But it also comes with a price.
“I’ve had ‘Toolbox Killer’ Roy Norris threaten to put an ice pick into my ear, which is what he and his partner had done to his victims.”
“I’ve had a family of killers come after me a couple of times and threaten me and tell me to back off.”
“They all play games, they all can switch on the charm and switch it back off. You can’t show weakness, otherwise, you’re done. It can be really tough. You have to play the game, and sometimes you’re the cat and sometimes you’re the mouse. It depends who the killer is.”
Sometimes, these killers send her trinkets or locks of hair. Howard shows off a lock sent to her by death row inmate Bobby Joe Long, who abducted, sexually assaulted, and murdered at least 10 women in Florida. His last victim was raped for 26 hours.
It all began when a psychopath who stalked Sydney’s wealthy North Shore suburbs throughout 1989 and 1990, killing six elderly women and bashing and molesting several others, became known as The Granny Killer.
The case was one of the first serial killings in New South Wales, but it captured the attention of investigators from around the world — and one local teenage girl.
It was 1989 and Howard was just finishing school in Sydney with plans of becoming a singer and dancer.
When police profiled the case they imagined a young, unemployed, evil skateboarder who hated his family. But when cops caught up with their killer, he was 57-year-old pie salesman, John Wayne Glover.
“It just showed how normal these people are, it was quite shocking. I was hooked,” Howard told News.com.au.
“They’re extraordinarily normal.”
But it was when Ivan Milat’s backpacker murders became public four years later that the true crime author’s love affair with the extreme began. Ever since, she’s been delving deep into the minds of serial killers in a unique game of “cat and mouse.”

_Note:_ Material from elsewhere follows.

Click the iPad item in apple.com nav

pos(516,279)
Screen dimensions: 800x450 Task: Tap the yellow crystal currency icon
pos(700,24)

“Ivan was one of my very first contacts, he was quite normal too,” Howard said.
“I can see Ivan’s house from mine, it’s a very short walk between the two of us.”
“I would have bumped into him at the shopping center and not even known. When it’s someone local and you can see the cop cars out the front, that creates that link. You go down that rabbit hole.
It set Howard on a journey, where she embarked on a mission to get inside the minds of serial killers — and to discover what makes them tick. She says it’s become an important part of her research for her true crime novels.
Howard published her first book, “River of Blood: Serial Killers and their Victims,” in 2004 while her latest book, “Rope,” published last year, looks at the history of people who have been hanged.
These days she has approximately 55 serial killers on her letter-list, varying in age, range, and notoriety. Most are from the United States, but others come from Australia and England. She says she receives about 40 letters a week from across the globe.
“I just get these people to talk,” she says.
“Ivan [Milat] wrote to me last week and sent me twelve pages. It’s not like he’s just answering a question, I’m getting a little bit more from them than that, some of them slip up sometimes – that might create more charges.”
She began with the man dubbed Australia’s “sickest serial killer,” David Birnie, who along with wife Catherine, committed dark, sick and sadistic sexual fantasies with their victims.
Since then she has raised the stakes and includes Charles Manson among her regular correspondents.
“That’s only part of the story, there’s a lot I don’t tell.”